How to complete this task → In the climate justice post below, what name did William Catton and Riley Dunlap give to the anthropocentric sociological worldview?

Text block →

_ _ _ _ _

Thursday, February 6, 2020

Climate justice - Will we take responsibility?


Will we take responsibility for human impact on ecological systems or continue with our human exemptionalistic thinking?

“Writing in the late 1970s, William Catton and Riley Dunlap, early environmental sociologists, wrote an oft-cited paper that argued that virtually all sociological theories were anthropocentric; that is, they view society as the center of the natural world, with humans controlling and using the environment without regard for the human resource-based limits to social growth. They termed this sociological worldview the “human exemptionalism paradigm” (HEP).” P.6, Gould, Kenneth A, Lewis, Tammy L,. “An Introduction to Environmental Sociology” in Twenty Lessons In Environmental Sociology, 2015, New York, NY, Oxford University Press.

While the sociologists note what they call the “human exemptionalism paradigm,” the theologians noted the “human domination paradigm” with oft quoted verses from Genesis in the Old Testament where God tells Adam and Eve to go an multiply and dominate the earth.

These narratives from sociology and theology are both at odds with the spiritual teachings of the Earth Centered traditions which celebrate the sacred circle of life and instruct us to live in harmony with the rhythms of nature which is considered one of the six sources of the Unitarian Univeralist Living Tradition.

While UUs pay lip service to this Earth Centered tradition, their daily lives rarely exemplify the teachings of this source, but rather exemplify the teachings of a capitalistic consumer based society..

_ _ _ _ _

Data for analysis →
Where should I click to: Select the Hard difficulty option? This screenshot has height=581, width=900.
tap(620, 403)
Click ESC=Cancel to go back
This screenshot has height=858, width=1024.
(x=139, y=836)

_ _ _ _ _

Answer to the problem → The "human exemptionalism paradigm" (HEP).